The prospectus is a legally mandated document and so it needs to be registered with the Registrar of Companies (RoC) prior to the opening of an issue when there is a fixed price issue and after the closure of issue when there is a book built issue.
Fixed Price Issue and Book Built Issue
Fixed Price issue is one such issue wherein the company decides the issue price in the first place and discloses the same in the prospectus (offer document).
On the Contrary, Book built issue is the type of issue in which the price of the issue is decided as per the securities demanded by the potential investors at different price levels.
Types of Prospectus
- Abridged Prospectus: An abridged prospectus as the name signifies is the summarized offer document containing salient features of an ordinary prospectus. It is issued together with the company’s application form of pubic issue.
- Red herring Prospectus: A red herring prospectus is a prospectus used when there is a book built public issue. It contains all the material facts and information excluding the price or quantum of the securities offered for sale.
Basically, it contains information concerning the company’s operations and future prospects, but the relevant details about the offering are not mentioned.

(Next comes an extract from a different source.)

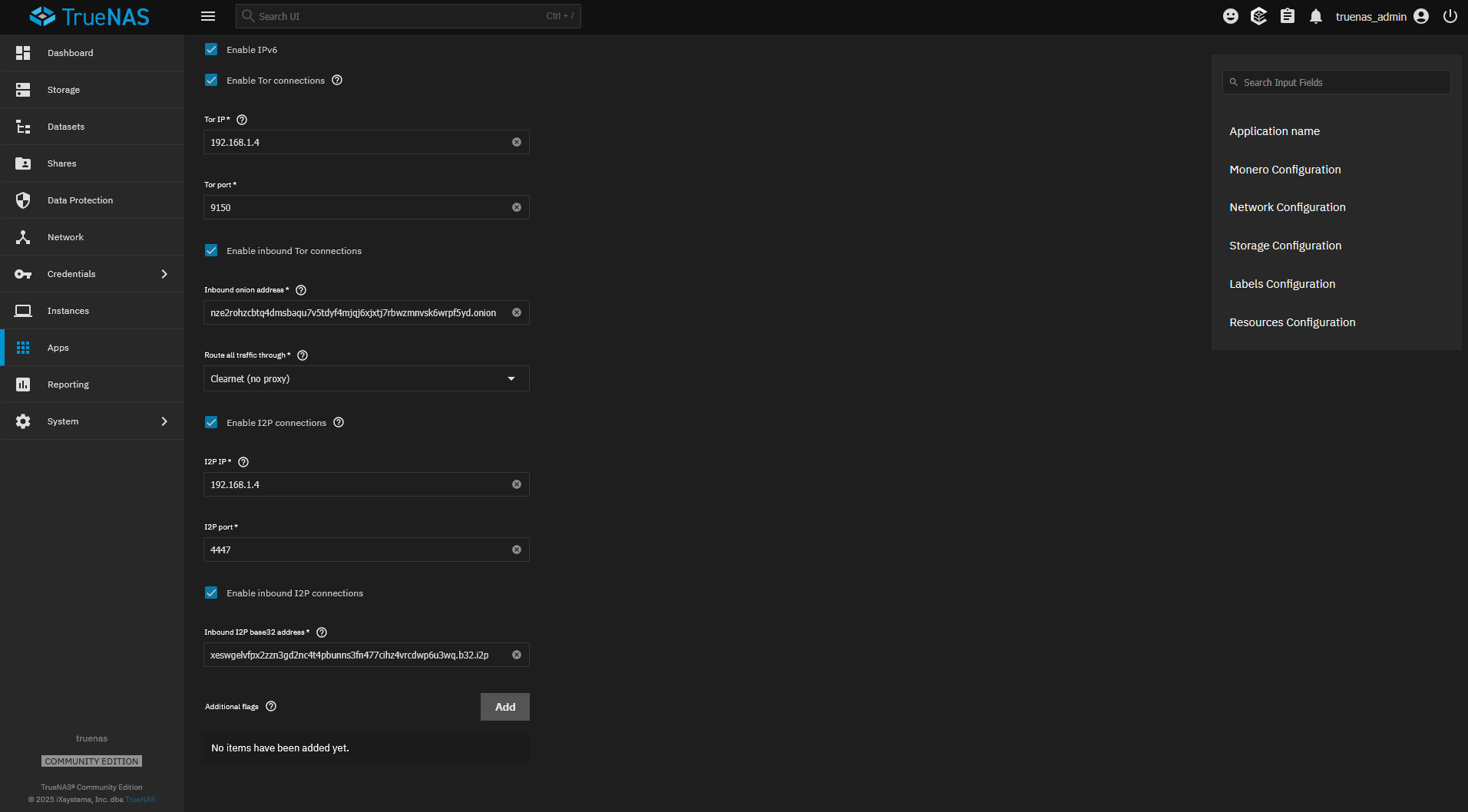Viewport: 1468px width, 812px height.
Task: Open the Reporting charts section
Action: 68,384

- Shelf Prospectus: Shelf Prospectus refers to an offer document that lets the company make a number of issues of the securities or the class of securities mentioned in the document within a period of one year. Meaning that there is no requirement of issuing a fresh prospectus each time when the issue has to be made.
The facility to issue shelf prospectus is available to specific banks and financial institutions only.

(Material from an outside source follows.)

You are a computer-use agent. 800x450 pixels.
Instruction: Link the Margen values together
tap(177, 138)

Disclosures to be made in a Prospectus
- General Information: The general information contained in a prospectus will be related to the name and address of the company’s head office, officers, company secretary, directors, bankers, legal advisers. It accounts for the primary objective and business operated by the company. It describes the company’s capital structure in a specified manner.
Further, it contains information about the issue opening and closing date, procedure and terms for allotment. It lists out the objective of the public offer and terms and conditions of the issue. It also contains the consent of all the officers.
- Financial Information: The financial information includes reports provided by company’s auditors in connection to the profitability, liquidity, assets and liabilities, etc. as well as the report relating to the business in which the capital raised from the public will be utilized.
- Statutory Information: The prospectus should include an official declaration concerning the compliance of the Companies Act and also that the prospectus does not contain anything which violates the provisions of the law.
In a nutshell, securities can be offered for sale, by inviting applications from the public at large through the issue of prospectus. The prospectus needs to be filed with RoC and must adhere to the minimum information requirements, as it is the only genuine source of information to the investors to know the soundness of the Company.
The primary aim of the issuance of the prospectus is to save the investors from being cheated or deceived. The regulatory body also makes it compulsory for the issuer to make a complete disclosure of the relevant particulars and present it to the prospective investors. If any company violates the rules concerning the disclosures, then it has to pay a penalty for the same.